2.1 Adaptation des règles de participation et de délibération aux assemblées
- Le recours aux adaptations visées ci-après n’est possible que lorsque l’assemblée est convoquée en un lieu affecté par une mesure administrative limitant ou interdisant les rassemblements collectifs pour des motifs sanitaires (cette condition s’apprécie au jour de la réunion ou de la convocation ou de l’avis de réunion).
- Outre les autres modalités prévues par les textes qui régissent la société, il est possible de prévoir une participation ou un vote des membres à l’assemblée par une conférence téléphonique ou audiovisuelle permettant l’identification des personnes et ce, sans qu’une clause des statuts ne soit nécessaire à cet effet ni ne puisse s’y opposer.Ces derniers seront alors réputés présents pour le calcul du quorum et de la majorité (quel que soit l’objet des décisions soumises à l’assemblée).Concrètement, cela signifie qu’il est possible exceptionnellement de tenir l’assemblée générale d’approbation des comptes à huis-clos, c’est-à-dire sans que les actionnaires/associés (et les autres personnes ayant le droit d’y assister comme le CAC ou les représentants des IRP) ne soient présents physiquement.Les moyens techniques mis en œuvre doivent transmettre au moins la voix des participants, et satisfaire à des caractéristiques techniques permettant la retransmission continue et simultanée des délibérations (attention, pour les sociétés dont les statuts comportent déjà des dispositions permettant une participation aux assemblées par visioconférence ou par des moyens de télécommunication : la nature des moyens techniques admis et les conditions d’application sont celles déterminées par le décret n° 2018-146 du 28 février 2018, ayant notamment modifié l’article R. 225-97 du c.com [consulter l’article]).
- Lorsque la loi prévoit que les décisions des assemblées peuvent être prises par voie de consultation écrite de leurs membres (ce qui est le cas par exemple pour les SARL et les SNC), il peut être décidé de recourir à cette faculté sans qu’une clause des statuts ne soit nécessaire à cet effet ni ne puisse s’y opposer.Une interprétation stricte du texte pourrait amener à considérer que si la loi ne prévoit pas la faculté de recours à la consultation écrite pour la forme sociale de la personne morale concernée, cette modalité de consultation demeurerait « fermée » à cette dernière ; cependant, une telle interprétation ne nous semble pas conforme à l’esprit de la loi.

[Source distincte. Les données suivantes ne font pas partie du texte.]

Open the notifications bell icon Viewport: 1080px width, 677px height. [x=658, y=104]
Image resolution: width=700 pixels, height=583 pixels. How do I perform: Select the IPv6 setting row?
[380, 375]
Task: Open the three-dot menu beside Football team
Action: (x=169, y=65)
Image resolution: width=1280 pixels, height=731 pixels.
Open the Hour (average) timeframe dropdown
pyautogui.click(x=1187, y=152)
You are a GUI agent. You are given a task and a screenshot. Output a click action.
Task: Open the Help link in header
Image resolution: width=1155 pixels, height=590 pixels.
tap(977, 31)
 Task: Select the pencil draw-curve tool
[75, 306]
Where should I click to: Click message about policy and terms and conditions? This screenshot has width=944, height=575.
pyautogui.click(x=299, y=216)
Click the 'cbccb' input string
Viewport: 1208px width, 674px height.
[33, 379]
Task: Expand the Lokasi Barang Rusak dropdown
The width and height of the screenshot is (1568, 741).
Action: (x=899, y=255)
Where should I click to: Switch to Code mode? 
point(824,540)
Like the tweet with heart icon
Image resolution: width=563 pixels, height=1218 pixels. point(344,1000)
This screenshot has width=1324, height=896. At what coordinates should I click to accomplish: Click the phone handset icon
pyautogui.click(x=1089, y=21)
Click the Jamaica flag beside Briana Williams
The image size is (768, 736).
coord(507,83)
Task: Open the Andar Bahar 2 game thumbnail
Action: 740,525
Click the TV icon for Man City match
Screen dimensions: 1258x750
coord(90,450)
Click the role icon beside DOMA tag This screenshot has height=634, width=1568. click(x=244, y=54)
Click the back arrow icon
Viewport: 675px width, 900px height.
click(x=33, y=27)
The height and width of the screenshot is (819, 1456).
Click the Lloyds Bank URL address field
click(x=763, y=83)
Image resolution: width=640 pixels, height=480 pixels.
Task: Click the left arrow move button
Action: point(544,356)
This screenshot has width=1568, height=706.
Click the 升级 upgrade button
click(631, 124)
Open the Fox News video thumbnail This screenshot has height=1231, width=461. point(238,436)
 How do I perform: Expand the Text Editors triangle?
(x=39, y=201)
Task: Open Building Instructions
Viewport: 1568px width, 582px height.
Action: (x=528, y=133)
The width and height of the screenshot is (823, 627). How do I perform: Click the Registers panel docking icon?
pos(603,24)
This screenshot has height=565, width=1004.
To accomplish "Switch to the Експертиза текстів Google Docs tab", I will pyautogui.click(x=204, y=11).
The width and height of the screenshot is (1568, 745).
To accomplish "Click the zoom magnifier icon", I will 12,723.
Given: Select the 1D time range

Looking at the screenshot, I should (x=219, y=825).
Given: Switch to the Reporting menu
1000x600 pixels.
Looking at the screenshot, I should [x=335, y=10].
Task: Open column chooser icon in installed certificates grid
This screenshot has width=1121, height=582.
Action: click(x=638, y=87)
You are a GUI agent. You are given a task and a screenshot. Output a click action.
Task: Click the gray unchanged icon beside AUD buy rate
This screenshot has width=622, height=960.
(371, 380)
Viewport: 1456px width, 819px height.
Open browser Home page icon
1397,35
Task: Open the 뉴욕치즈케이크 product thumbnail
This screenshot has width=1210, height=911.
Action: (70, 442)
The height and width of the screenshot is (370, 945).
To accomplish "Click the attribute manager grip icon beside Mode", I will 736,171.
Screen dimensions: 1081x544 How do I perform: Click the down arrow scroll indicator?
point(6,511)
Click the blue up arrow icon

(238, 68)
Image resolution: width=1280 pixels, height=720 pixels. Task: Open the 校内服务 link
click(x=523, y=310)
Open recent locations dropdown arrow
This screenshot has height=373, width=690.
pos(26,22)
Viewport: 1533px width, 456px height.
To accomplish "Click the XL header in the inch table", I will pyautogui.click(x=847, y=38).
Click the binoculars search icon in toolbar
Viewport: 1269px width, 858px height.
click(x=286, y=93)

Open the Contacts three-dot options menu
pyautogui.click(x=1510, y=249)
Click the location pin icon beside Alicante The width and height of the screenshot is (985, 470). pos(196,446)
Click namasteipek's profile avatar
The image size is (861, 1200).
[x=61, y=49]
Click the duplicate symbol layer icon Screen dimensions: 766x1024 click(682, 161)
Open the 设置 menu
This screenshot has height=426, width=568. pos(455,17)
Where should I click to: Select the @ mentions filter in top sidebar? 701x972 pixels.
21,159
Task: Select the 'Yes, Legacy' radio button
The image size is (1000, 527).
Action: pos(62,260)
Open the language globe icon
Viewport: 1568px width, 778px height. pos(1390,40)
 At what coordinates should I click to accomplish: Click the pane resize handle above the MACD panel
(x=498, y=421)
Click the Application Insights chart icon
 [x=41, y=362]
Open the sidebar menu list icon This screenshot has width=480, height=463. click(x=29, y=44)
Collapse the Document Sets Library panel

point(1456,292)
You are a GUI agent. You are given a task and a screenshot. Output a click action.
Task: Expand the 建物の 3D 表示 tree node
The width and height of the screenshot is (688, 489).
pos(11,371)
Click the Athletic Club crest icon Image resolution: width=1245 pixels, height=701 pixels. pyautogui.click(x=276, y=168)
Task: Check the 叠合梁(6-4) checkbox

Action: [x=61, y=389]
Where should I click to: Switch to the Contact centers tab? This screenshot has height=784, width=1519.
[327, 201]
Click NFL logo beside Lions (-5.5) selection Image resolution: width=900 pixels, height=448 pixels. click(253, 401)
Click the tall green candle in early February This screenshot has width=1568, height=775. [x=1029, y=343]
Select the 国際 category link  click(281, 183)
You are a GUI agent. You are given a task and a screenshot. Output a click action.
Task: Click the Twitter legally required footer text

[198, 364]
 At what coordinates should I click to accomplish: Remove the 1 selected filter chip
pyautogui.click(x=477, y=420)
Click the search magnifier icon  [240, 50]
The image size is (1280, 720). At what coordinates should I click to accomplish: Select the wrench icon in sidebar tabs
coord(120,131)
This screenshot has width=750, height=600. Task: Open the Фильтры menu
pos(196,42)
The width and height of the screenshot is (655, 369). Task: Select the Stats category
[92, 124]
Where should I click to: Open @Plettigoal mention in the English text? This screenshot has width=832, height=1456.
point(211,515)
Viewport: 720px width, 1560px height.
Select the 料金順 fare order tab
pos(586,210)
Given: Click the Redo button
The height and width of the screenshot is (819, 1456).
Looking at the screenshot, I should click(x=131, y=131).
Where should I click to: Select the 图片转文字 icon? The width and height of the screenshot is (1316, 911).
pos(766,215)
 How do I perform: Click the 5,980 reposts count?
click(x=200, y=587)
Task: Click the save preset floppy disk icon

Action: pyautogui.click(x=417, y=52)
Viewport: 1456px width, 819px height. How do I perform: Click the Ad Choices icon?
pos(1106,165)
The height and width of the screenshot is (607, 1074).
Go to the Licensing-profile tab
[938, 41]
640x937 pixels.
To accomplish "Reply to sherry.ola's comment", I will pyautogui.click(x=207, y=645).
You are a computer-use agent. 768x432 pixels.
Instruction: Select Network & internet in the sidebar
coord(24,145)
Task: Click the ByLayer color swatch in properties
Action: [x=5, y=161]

2.2 Adaptation des règles de délibération des organes collégiaux d’administration, de direction et de surveillance
Sans qu’une clause des statuts ou du règlement intérieur ne soit nécessaire à cet effet ni ne puisse s’y opposer, sont réputés présents aux réunions des organes collégiaux d’administration, de surveillance ou de direction (y compris d’arrêté des comptes), leurs membres qui y participent au moyen :
- d’une conférence téléphonique ou audiovisuelle permettant leur identification et garantissant leur participation effective,
- ou d’une consultation écrite, dans des conditions assurant la collégialité de la délibération.
2.3 Adaptation des modalités de convocation et de communication
- Les membres de l’assemblée sont avisés par tout moyen permettant d’assurer leur information effective de la date et de l’heure de l’assemblée ainsi que des conditions dans lesquelles ils pourront exercer l’ensemble des droits attachés à leur qualité de membre ou de personne ayant le droit d’y assister.
- Pas de nullité de l’assemblée si une convocation n’a pas pu être réalisée par voie postale (notamment en cas d’impossibilité, par exemple, pour la société ou ses prestataires, d’accéder à leurs locaux ou de préparer lesdites convocations en raison des mesures sanitaires).
- La communication des documents et informations préalables à une assemblée peut être valablement effectuée par message électronique.
- Pour les sociétés (cotées ou non) qui auraient déjà commencé leurs formalités de convocation, des dispositions particulières ont été prévues permettant de bénéficier des règles précitées, sans invalider les diligences antérieures (art. 7 de l’ordonnance).